Saved data entries:
[Start of section]

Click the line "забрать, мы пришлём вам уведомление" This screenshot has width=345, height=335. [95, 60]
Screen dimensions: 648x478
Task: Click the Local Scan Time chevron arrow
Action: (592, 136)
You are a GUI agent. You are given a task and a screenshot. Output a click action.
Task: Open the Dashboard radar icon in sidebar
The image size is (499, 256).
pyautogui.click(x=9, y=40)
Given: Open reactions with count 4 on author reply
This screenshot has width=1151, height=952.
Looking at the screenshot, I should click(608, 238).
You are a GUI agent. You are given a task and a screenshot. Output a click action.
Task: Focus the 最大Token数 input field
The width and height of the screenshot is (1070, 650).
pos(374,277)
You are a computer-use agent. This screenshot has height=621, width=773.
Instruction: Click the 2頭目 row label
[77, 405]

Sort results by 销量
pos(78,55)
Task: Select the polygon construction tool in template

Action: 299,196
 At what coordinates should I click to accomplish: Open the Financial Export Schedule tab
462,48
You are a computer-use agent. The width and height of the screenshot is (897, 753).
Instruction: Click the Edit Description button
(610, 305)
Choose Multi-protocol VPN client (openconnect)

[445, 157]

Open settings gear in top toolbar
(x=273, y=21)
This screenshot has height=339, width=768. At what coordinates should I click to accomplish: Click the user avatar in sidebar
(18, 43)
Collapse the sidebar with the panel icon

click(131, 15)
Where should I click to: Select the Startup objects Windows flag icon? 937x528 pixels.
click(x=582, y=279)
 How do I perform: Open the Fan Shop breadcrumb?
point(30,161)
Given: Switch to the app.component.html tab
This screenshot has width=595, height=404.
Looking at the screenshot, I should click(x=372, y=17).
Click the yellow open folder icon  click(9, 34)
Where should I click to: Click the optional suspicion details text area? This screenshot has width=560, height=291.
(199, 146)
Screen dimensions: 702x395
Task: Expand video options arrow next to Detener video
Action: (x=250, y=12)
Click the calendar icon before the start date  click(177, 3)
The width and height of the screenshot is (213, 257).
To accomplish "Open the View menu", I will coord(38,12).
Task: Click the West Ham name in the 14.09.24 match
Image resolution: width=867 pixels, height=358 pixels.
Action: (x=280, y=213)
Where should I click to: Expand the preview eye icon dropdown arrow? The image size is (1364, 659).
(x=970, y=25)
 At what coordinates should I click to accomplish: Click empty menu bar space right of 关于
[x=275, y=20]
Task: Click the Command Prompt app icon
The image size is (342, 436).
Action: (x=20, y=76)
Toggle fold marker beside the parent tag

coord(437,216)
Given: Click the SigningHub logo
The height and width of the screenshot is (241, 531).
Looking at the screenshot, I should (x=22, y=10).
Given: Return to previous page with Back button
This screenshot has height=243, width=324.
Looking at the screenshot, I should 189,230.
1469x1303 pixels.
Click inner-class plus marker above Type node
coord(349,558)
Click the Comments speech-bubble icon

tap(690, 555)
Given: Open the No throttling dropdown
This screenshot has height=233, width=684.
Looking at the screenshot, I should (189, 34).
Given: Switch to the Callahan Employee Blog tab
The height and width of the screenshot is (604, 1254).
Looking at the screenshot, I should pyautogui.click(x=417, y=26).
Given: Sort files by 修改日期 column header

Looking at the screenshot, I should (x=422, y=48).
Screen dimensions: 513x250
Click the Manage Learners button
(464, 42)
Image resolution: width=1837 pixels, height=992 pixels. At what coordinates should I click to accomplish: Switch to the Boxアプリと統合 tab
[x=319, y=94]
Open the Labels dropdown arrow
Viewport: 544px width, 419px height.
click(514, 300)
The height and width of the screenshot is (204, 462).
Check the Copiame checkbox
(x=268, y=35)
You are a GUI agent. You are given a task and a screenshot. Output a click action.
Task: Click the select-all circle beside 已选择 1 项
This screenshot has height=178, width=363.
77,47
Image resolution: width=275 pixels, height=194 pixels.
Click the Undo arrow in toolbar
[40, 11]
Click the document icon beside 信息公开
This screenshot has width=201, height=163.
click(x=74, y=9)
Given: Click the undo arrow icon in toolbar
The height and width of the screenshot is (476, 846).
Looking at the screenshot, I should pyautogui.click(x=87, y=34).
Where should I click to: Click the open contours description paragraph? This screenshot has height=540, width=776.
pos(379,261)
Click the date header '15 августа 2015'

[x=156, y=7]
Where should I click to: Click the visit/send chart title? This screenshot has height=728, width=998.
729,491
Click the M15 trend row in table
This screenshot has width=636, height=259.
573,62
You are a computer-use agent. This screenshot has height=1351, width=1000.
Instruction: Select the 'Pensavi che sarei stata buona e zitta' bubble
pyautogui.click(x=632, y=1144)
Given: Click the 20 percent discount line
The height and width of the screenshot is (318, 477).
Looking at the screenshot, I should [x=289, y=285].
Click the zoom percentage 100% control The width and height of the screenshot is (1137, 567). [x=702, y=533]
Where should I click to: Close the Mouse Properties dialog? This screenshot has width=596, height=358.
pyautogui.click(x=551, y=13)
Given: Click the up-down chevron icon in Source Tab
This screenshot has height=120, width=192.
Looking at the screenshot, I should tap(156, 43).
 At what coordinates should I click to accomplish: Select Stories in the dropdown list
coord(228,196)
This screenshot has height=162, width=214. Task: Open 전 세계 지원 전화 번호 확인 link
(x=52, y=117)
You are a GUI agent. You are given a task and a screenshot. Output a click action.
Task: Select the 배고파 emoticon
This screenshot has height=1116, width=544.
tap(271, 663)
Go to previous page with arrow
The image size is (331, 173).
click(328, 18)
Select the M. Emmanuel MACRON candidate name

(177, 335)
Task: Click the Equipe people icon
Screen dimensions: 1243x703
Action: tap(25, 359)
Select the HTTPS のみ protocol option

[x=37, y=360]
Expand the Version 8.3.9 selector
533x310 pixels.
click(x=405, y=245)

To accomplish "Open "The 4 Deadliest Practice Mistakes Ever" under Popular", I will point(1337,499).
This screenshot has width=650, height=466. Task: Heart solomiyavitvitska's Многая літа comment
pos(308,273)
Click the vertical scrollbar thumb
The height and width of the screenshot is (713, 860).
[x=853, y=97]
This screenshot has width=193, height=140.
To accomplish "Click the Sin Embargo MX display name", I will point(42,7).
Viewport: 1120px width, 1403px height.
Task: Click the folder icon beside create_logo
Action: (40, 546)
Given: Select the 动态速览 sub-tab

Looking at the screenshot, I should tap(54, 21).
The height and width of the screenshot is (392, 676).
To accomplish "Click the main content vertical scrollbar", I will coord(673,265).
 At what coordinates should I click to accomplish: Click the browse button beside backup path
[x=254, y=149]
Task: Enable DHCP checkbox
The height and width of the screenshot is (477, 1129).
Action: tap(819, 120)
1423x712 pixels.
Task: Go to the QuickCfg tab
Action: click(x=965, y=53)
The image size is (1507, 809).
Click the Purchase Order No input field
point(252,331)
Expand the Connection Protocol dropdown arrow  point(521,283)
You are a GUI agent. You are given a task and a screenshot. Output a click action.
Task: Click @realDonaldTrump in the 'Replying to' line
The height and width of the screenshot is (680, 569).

[End of section]

### Task to complete
Check every line of the data, and copy the ones that contain "computer".

### Output for this exercise
You are a computer-use agent. This screenshot has height=621, width=773.
You are a computer-use agent. The width and height of the screenshot is (897, 753).
You are a computer-use agent. This screenshot has height=1351, width=1000.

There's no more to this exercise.